— Task —
Somewhere below is a line with "Given: Click the 3000 number slider handle" and, later, a line with "Image resolution: width=420"; repeat those two lines and all the lines between them, exactly as they are.
----- Recorded data -----
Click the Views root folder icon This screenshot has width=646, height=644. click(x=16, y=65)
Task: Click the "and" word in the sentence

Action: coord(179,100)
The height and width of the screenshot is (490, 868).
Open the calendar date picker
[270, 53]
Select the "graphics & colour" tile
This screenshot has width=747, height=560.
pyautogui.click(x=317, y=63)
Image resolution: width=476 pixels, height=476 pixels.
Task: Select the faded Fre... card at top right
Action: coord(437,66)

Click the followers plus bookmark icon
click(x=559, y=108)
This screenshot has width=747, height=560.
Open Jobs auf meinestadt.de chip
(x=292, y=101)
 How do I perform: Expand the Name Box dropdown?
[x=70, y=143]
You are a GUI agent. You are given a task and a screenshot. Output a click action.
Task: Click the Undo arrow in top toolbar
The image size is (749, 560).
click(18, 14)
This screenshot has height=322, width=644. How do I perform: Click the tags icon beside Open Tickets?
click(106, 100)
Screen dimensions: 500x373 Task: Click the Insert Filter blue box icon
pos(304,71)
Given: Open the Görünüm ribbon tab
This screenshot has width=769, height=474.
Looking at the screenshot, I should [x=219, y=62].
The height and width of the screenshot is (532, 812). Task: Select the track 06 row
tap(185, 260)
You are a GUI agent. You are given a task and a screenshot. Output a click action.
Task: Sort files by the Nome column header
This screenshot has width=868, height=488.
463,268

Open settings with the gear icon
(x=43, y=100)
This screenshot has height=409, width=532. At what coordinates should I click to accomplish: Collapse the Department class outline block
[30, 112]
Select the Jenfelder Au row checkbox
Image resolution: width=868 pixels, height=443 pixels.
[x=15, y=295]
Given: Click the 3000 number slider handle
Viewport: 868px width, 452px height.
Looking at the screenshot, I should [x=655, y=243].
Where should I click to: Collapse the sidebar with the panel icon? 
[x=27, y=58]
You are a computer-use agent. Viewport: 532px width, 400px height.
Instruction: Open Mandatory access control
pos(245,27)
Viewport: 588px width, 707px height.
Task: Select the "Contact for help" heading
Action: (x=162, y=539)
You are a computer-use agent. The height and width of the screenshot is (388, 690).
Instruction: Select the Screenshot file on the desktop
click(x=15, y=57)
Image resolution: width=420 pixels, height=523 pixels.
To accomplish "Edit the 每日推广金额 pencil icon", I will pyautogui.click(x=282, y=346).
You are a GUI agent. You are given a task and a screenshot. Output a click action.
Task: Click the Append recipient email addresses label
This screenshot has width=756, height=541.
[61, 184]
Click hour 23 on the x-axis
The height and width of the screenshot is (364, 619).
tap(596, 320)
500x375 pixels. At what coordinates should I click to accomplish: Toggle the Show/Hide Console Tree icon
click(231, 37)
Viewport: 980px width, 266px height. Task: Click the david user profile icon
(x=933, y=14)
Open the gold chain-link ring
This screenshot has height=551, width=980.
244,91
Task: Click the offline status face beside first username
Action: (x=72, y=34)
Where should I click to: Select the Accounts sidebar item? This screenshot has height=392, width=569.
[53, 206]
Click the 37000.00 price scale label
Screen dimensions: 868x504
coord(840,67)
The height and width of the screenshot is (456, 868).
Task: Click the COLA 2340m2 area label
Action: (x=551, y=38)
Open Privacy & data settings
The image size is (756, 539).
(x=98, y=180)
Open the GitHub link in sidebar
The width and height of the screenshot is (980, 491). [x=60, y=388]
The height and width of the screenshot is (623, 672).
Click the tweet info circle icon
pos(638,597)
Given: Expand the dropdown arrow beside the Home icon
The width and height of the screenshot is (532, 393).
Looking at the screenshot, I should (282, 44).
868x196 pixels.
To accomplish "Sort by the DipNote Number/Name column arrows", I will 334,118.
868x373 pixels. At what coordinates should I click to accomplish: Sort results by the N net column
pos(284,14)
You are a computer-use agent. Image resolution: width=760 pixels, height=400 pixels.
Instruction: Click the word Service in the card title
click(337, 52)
-----
— Exercise answer —
Given: Click the 3000 number slider handle
Viewport: 868px width, 452px height.
Looking at the screenshot, I should [x=655, y=243].
Where should I click to: Collapse the sidebar with the panel icon? 
[x=27, y=58]
You are a computer-use agent. Viewport: 532px width, 400px height.
Instruction: Open Mandatory access control
pos(245,27)
Viewport: 588px width, 707px height.
Task: Select the "Contact for help" heading
Action: (x=162, y=539)
You are a computer-use agent. The height and width of the screenshot is (388, 690).
Instruction: Select the Screenshot file on the desktop
click(x=15, y=57)
Image resolution: width=420 pixels, height=523 pixels.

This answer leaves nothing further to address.